Vivir el principio de maravilla
La luz de las velas surgían como el silbido de un monstruo devorador. Nunca una pequeña llama, ese tenue fulgor nervioso y agitado, había dejado ver tantos horrores. La oscuridad le asustaba, pero la luz, ¡esta luz!, era todavía peor. El iluminador Colin Chadelve estaba en su estancia trabajando en imágenes de horror y tortura con las que dar forma al apocalipsis. Había dormido y trabajado en esa misma estancia desde principios de 1313 y 162 miniaturas después, todas aquellas imágenes parecían haber cobrado vida y perseguirle. Los rojos eran violentos y amenazadores, los azules vivos, arremolinados, a punto de caer encima suyo, y los amarillos eran doradas cuerdas lanzadas para azotarle desde todas las coordenadas. Sólo si dibujaba sentía cierta calma, como si los monstruos le perteneciesen y no pudiesen dañarle nunca controlados por su voluntad.

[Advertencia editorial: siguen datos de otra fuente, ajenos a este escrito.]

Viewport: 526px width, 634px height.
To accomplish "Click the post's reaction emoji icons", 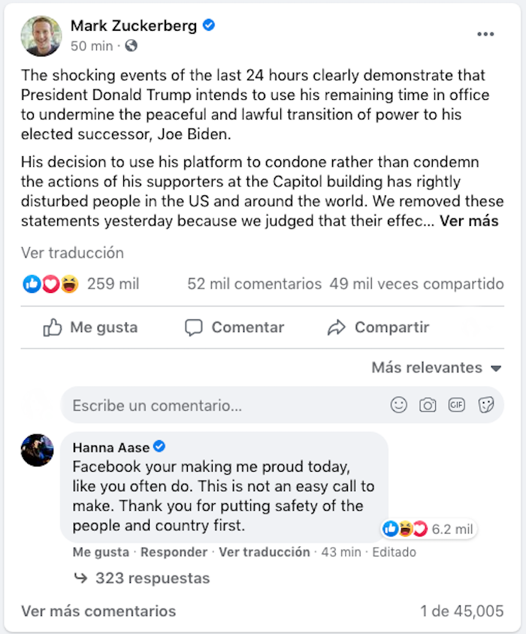I will click(50, 285).

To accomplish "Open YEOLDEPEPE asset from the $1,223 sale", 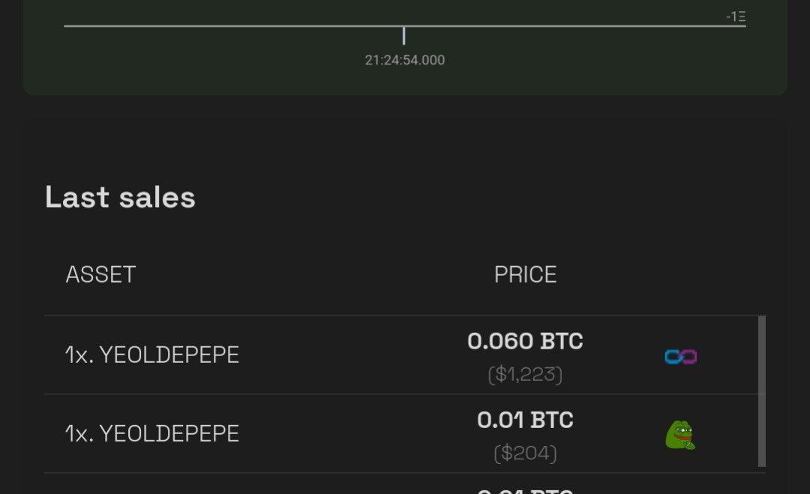I will tap(152, 355).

Pero aquella noche estaba trabajando en la última ilustración del infierno, y sentía que después todo el horror camparía libre para atormentarle. Y la luz, la luz era más intensa que nunca y lo veía todo, lo oía todo, lo sentía todo, y no podía mantener la serenidad. El último oro cayó para cubrir la tempesta de la trompeta y Chadelve, angustiado, sabía que había terminado el libro. Antes de que pudiera ver qué ocurriría con él, se giró como el fuego y apagó las velas para quedarse para siempre a oscuras. El negro lo cubrió todo, pero, en segundos, las ilustraciones de su «Apocalipsis 1313» empezaron a lanzar luz y belleza desde el corazón de sus páginas. Qué códice tan excepcional. Pensar que siete siglos después podemos disfrutar todavía con sus milagros.